The Senate cleared a procedural vote on Oct 6 to advance a controversial bill, known as the Currency Exchange Rate Oversight Reform Act of 2011, which, if passed, will empower US companies to impose punitive tariffs on goods imported from countries whose currencies they deem "undervalued."

Experts said forcing China to appreciate its currency will not solve US problems, nor will it be constructive to world economic recovery. The intention of some US lawmakers is just to shift the country's domestic contradictions, both in politics and in economy, onto China and its currency.

The move caused strong protest from the Chinese government. Chinese Foreign Ministry spokesman Hong Lei responded that China hopes the United States will refrain from politicizing the exchange rate and trade issues.

Some analysts compared the Senate's move to a patient who wishes others to take medicine to cure his or her own persistent ailment.

Forcing the exchange rate of Chinese currency has become a periodic attack in the United States.
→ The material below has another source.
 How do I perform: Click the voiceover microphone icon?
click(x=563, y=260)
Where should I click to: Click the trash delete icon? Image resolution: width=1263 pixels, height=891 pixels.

Once it was confronted with political and economic pressure domestically, the illness will break out.

Gui Qiangli, an experienced foreign exchange rate analyst in Shihua International Financial Information Co, said some lawmakers aimed to cater for the voters for the upcoming general elections by linking the yuan appreciation to increasing American employment and reducing trade deficit.

However, this has been proven to be a false theory running counter to the facts and trade data over past six years.

Since China began to reform its foreign exchange rate regime in 2005, the renminbi has already appreciated more than 20 percent against the greenback. Yet the US trade deficit with China is still going up and the US jobless rate has remained stubbornly high.

The bill will not help the US create jobs, but will lead to negative results, said the Washington Post on Oct. 3, when the US Senate made its first vote.

"It is a counterproductive bill", said the newspaper in an editorial, adding that punishing China's currency will not balance the US trade and create more jobs.

"Ending the trade deficit with China would not necessarily cure the overall US trade imbalance," the leading US media said. "That's because other low-wage countries....could easily take China's place."

The editorial noted that the components of many "Chinese" goods are already made elsewhere, imported by China for assembly and then re-exported to the United States. Only 20 to 30 percent of the value of Chinese goods in the United States would be affected by a stronger yuan.

Furthermore, China is sticking to its appreciation policy amid the unfolding global debt crisis. The gradual appreciation of the yuan is critical to both maintaining global economic growth, but ensuring the continued growth and stability within its own economy.

The fragile global economic recovery simply cannot afford the risk of an all-out trade war between the world's two largest economies.

"At a time when China is one of the few sources of global growth, ratcheting up protectionist sentiments only makes it harder to secure the necessary multilateral cooperation," Yukon Huang, senior associate at the Washington-based think tank Carnegie Endowment, said on Oct 6.

The Senate move could fall foul of World Trade Organization rules, US President Barack Obama said at a White House press conference after the Senate proposed the vote.

"It's pretty dangerous to be moving legislation through the United States Congress forcing someone to deal with the value of their currency," Republican House Speaker John Boehner said. "Given the economic uncertainty around the world, it's just very dangerous and we should not be engaged in this."

"This is well beyond what Congress ought to be doing, and while I've got concerns about how the Chinese have dealt with their currency, I'm not sure this is the way to fix it," said Boehner.

"Employment is a domestic problem, closely related to salary and structure," said Tan Yalin, an expert at the China Institute for Financial Derivatives at Peking University, "The exchange rate of Chinese currency is not the cause of high unemployment in the United States, and the country should introspect itself."

It's time for the patient to take medicine for himself now.